The QMR06-060H-PRO accommodates live rodents within standard IACUC-approved weight ranges: mice (15–45 g), rats (80–500 g), and dwarf rabbits (< 1.2 kg). The cylindrical bore (60 mm inner diameter) and adjustable cradle system ensure reproducible positioning and minimize motion artifact. All hardware and software components comply with electromagnetic compatibility (EMC) directives (IEC 61326-1) and electrical safety standards (IEC 61010-1). Data handling workflows align with Good Laboratory Practice (GLP) requirements, including electronic signature support, audit trail logging of all parameter changes and result exports, and role-based access control. While not a medical device, its analytical outputs are routinely accepted in peer-reviewed publications and regulatory submissions (e.g., NIH grant applications, EMA preclinical dossiers) when used in conjunction with documented SOPs.

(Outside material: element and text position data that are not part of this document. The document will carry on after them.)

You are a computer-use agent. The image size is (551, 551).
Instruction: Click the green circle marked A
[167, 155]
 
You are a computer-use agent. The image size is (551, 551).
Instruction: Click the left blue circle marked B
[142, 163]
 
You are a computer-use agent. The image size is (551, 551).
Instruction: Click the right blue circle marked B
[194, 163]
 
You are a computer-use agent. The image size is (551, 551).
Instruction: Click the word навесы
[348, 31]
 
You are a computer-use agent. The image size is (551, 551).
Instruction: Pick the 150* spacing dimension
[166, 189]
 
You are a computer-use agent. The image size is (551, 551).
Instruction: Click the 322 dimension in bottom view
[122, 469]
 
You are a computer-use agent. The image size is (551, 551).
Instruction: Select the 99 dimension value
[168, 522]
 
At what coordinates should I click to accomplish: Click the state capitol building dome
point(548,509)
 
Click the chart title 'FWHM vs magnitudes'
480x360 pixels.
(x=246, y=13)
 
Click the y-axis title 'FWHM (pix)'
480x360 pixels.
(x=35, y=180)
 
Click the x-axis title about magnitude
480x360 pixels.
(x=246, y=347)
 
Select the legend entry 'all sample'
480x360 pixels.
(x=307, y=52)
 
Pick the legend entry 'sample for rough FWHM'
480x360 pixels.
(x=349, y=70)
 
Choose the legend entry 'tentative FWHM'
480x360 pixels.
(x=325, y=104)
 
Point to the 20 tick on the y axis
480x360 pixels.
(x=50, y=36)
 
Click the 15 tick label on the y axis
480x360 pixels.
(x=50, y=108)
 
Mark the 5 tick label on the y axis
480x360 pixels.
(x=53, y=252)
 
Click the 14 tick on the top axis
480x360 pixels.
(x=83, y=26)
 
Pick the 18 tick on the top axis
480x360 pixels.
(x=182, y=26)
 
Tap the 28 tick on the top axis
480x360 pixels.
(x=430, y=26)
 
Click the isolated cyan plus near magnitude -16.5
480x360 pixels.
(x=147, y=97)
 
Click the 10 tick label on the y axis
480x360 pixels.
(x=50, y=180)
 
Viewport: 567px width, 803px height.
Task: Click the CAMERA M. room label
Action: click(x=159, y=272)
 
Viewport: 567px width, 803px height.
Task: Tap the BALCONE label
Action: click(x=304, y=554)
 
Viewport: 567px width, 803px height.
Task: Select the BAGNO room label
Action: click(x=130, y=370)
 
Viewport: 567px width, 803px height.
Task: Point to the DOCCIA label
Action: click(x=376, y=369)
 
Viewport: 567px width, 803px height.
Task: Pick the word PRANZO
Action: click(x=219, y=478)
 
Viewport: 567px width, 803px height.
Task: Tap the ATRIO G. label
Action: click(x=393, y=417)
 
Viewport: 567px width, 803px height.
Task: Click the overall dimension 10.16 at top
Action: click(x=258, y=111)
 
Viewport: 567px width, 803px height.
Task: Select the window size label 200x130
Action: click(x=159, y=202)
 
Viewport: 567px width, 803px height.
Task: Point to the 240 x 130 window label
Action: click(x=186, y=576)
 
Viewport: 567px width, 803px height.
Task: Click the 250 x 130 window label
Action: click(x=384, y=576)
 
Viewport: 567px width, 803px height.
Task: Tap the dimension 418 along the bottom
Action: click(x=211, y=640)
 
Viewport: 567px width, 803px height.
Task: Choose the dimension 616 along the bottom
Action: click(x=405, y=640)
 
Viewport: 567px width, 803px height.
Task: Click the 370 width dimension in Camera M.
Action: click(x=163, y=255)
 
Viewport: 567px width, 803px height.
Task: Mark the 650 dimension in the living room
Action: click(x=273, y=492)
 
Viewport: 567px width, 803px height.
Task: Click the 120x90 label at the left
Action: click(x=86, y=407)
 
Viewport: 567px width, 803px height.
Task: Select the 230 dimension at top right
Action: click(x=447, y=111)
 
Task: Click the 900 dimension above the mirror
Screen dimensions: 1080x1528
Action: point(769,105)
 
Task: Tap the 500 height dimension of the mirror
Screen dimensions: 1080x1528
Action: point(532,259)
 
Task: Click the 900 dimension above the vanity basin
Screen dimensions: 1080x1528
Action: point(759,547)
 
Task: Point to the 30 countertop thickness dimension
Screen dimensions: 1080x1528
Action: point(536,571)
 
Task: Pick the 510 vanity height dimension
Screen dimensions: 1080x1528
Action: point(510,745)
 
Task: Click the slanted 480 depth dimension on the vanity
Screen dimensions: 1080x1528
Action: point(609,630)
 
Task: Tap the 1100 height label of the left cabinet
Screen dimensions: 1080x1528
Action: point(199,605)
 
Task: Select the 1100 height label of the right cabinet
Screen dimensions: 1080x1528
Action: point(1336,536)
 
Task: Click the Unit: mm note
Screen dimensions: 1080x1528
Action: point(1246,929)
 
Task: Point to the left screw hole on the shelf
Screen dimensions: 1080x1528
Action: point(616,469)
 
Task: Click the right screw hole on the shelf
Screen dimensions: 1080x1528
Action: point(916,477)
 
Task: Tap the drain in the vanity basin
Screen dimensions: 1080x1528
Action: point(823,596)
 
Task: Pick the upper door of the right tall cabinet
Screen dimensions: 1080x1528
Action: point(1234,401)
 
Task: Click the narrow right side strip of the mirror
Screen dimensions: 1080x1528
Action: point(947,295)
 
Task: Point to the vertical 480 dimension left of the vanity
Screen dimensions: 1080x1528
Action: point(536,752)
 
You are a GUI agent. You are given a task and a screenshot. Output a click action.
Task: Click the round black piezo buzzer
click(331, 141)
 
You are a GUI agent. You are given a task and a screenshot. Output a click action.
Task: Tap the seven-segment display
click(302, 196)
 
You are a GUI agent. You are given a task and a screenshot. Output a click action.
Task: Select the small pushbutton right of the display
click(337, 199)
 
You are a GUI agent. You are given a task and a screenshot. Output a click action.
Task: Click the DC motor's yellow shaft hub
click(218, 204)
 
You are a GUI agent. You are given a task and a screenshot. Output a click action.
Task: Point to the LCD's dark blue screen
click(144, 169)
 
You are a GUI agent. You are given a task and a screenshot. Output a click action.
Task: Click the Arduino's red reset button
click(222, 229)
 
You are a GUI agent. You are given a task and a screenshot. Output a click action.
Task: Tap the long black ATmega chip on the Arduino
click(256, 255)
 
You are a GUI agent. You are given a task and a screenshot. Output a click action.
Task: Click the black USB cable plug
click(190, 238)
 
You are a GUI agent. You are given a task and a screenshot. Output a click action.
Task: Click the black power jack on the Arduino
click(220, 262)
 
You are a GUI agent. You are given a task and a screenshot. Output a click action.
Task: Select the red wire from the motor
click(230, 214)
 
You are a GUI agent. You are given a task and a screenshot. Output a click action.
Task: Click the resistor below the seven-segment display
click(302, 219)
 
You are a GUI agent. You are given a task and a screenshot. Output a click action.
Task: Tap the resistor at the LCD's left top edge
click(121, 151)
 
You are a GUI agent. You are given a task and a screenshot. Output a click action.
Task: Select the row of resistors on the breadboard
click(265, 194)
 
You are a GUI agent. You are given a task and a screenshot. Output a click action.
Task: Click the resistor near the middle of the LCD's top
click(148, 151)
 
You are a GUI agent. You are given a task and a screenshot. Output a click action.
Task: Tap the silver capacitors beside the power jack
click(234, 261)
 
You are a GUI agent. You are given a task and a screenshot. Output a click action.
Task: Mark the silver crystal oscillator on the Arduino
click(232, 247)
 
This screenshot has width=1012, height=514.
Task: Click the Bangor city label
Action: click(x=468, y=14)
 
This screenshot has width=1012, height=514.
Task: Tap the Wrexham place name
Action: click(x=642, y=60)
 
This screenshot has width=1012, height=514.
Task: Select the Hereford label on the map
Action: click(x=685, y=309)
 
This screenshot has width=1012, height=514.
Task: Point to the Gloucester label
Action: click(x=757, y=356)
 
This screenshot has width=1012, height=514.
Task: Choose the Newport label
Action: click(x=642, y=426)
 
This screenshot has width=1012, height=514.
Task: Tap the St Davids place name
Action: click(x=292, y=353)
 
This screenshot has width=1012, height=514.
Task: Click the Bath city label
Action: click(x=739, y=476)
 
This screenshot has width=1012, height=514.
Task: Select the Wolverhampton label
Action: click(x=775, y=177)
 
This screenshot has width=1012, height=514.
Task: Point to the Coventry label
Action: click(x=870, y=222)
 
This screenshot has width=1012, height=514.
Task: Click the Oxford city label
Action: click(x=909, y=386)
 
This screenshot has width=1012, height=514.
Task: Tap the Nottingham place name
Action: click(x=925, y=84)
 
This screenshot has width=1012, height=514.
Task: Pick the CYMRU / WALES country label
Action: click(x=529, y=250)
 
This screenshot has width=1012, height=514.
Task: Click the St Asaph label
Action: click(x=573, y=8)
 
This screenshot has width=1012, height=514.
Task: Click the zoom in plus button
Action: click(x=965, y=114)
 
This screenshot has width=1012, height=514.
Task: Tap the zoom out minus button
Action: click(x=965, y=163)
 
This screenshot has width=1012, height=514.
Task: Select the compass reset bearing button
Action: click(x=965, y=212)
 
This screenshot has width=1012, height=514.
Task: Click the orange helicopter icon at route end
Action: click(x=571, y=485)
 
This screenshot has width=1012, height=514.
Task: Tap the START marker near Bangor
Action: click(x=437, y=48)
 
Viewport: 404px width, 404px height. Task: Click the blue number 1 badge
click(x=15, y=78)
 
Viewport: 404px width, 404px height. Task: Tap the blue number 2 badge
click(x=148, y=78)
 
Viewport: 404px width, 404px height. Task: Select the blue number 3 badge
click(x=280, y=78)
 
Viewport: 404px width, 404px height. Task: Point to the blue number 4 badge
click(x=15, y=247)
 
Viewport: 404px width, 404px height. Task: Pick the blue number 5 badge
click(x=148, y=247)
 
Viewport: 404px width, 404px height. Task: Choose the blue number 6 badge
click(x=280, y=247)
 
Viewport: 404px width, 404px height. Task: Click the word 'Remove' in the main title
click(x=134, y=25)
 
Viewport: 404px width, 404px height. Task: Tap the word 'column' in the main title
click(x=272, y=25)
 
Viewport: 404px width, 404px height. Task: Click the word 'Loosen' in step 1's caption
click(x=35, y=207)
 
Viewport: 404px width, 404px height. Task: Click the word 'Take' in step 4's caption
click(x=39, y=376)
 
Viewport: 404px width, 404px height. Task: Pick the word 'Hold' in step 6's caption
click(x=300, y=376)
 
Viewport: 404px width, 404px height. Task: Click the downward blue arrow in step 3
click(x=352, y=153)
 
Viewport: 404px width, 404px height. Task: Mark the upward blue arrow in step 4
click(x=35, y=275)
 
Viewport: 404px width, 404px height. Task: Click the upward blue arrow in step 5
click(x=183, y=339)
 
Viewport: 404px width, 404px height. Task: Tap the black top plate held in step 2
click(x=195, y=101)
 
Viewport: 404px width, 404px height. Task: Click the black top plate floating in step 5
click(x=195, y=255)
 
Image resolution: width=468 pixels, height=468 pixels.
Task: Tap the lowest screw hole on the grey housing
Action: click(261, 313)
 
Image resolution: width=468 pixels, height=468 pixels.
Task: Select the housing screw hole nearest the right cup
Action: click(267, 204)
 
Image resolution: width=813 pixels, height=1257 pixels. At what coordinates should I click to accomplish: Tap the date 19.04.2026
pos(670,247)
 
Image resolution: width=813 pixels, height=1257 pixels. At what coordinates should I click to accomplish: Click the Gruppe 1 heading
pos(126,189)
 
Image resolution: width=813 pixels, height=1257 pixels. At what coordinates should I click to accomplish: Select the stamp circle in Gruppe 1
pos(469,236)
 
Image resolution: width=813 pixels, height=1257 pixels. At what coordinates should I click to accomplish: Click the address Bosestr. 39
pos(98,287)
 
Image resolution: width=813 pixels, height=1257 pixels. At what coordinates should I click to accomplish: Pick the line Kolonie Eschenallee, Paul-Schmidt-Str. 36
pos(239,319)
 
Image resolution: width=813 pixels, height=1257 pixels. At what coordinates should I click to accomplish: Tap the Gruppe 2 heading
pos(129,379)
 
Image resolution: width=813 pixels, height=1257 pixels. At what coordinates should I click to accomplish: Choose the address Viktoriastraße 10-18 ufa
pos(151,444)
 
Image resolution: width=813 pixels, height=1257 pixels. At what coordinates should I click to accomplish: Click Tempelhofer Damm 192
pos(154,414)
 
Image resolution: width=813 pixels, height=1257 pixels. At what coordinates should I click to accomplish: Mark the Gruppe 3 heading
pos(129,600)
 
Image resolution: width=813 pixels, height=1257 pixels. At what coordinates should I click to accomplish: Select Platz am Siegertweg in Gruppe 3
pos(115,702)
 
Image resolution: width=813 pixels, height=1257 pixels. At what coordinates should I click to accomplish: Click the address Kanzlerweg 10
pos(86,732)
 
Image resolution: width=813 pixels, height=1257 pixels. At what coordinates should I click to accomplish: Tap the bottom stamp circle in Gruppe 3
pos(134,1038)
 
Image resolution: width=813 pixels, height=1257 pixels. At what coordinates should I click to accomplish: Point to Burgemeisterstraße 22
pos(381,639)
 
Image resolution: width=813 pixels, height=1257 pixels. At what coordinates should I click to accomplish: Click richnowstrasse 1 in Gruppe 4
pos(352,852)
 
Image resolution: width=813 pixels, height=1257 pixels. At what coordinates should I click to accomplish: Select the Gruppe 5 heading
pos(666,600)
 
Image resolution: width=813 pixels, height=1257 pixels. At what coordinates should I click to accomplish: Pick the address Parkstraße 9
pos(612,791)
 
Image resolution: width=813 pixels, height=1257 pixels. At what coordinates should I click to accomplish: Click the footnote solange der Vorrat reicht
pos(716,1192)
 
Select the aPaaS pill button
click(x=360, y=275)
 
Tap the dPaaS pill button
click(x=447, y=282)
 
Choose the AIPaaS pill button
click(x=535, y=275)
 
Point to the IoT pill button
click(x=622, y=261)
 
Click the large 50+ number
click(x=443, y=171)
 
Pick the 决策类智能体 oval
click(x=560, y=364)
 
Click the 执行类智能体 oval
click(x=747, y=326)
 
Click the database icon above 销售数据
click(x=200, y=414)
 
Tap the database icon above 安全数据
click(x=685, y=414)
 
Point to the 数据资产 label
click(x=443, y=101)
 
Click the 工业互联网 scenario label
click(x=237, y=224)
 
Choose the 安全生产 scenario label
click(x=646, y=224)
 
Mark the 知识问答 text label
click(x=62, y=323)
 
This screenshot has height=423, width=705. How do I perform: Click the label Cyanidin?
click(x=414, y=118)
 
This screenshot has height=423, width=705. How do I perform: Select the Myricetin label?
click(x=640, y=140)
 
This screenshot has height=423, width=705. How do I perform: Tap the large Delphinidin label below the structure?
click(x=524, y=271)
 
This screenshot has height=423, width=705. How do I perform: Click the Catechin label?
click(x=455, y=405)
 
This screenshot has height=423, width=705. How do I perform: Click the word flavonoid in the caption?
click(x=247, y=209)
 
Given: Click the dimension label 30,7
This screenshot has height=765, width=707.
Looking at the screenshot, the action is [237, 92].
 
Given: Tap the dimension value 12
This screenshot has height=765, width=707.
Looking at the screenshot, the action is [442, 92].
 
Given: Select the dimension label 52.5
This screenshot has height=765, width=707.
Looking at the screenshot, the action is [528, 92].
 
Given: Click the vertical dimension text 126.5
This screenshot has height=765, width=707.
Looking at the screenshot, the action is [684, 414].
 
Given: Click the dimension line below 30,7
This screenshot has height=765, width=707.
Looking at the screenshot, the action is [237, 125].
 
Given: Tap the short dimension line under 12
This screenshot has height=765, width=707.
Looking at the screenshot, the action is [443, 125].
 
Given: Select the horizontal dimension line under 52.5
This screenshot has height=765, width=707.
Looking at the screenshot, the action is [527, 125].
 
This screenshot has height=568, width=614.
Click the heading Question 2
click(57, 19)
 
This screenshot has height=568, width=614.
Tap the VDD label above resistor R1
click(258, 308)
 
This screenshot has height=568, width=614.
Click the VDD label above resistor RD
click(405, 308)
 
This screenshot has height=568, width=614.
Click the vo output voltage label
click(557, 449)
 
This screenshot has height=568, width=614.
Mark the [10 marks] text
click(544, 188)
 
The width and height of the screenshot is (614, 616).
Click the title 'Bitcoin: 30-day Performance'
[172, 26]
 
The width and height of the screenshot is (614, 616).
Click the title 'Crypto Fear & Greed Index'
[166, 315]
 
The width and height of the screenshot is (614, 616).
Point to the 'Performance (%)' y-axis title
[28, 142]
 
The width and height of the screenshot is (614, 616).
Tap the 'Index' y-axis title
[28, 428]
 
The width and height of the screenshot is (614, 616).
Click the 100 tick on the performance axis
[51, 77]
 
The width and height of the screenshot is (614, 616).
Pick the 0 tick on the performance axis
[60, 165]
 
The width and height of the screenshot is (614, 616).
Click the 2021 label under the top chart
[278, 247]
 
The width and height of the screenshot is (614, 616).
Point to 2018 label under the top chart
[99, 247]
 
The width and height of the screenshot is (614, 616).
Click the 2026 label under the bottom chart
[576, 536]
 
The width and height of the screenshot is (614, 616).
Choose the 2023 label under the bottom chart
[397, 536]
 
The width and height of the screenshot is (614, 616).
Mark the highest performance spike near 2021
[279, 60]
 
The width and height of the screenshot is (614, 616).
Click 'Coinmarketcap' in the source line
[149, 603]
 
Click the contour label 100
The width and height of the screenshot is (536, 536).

Software & Data Management

The integrated QMR Analysis Suite provides a Windows-based interface with dual-panel layout: left-side configuration pane (pulse sequence selection, scan parameters, animal ID entry) and right-side real-time results dashboard (fat %, lean mass g, free water g, total body mass g, coefficient of variation %). Raw FID and CPMG decay data are stored in HDF5 format with embedded metadata (timestamp, operator ID, instrument serial, calibration status). Export options include CSV (for Excel/GraphPad Prism), PDF reports (with embedded spectral plots and statistical summaries), and direct API integration with LIMS platforms via RESTful endpoints. Audit trails record every action—including manual overrides, recalibrations, and report generation—with immutable timestamps and user attribution, satisfying FDA 21 CFR Part 11 requirements for electronic records and signatures.

Applications

• Longitudinal monitoring of diet-induced obesity models: Tracking fat accumulation kinetics in C57BL/6 mice fed high-fat diets over 12+ weeks.
• Metabolic phenotyping of genetically modified strains: Quantifying lean/fat partitioning in leptin-deficient (ob/ob) or UCP1-knockout models.
• Pharmacodynamic evaluation of anti-obesity therapeutics: Assessing dose-dependent reductions in adiposity following GLP-1 receptor agonist administration.
• Age-related sarcopenia studies: Differentiating lean mass loss from fluid shifts in aging rat cohorts.
• Toxicology screening: Detecting early ectopic lipid deposition in liver or muscle prior to histopathological manifestation.
• Validation of imaging modalities: Serving as a reference standard for calibrating micro-CT or MRI-derived fat fraction estimates.

FAQ

Is anesthesia required for scanning?
No. The QMR06-060H-PRO is designed for conscious, unrestrained measurements. Animals remain awake and unstressed throughout the brief acquisition.
Can the system differentiate intramuscular fat from subcutaneous fat?
No. As a whole-body TD-NMR analyzer, it reports total fat mass and total lean mass. Regional fat distribution requires complementary imaging (e.g., MRI or micro-CT).
What is the minimum interval between repeat scans on the same animal?
There is no mandatory recovery period—the technique imposes no cumulative dose or physiological burden. Scans may be performed multiple times per day if experimentally justified.
How is system performance verified between calibrations?
Daily system suitability tests using a QC phantom (provided) assess signal-to-noise ratio, T₂ consistency, and mass accuracy deviation; results are logged automatically in the audit trail.
Does the software support automated batch processing of multiple animals?
Yes. The queue manager allows sequential ID entry, auto-scheduling of acquisitions, and consolidated reporting for up to 99 subjects per session.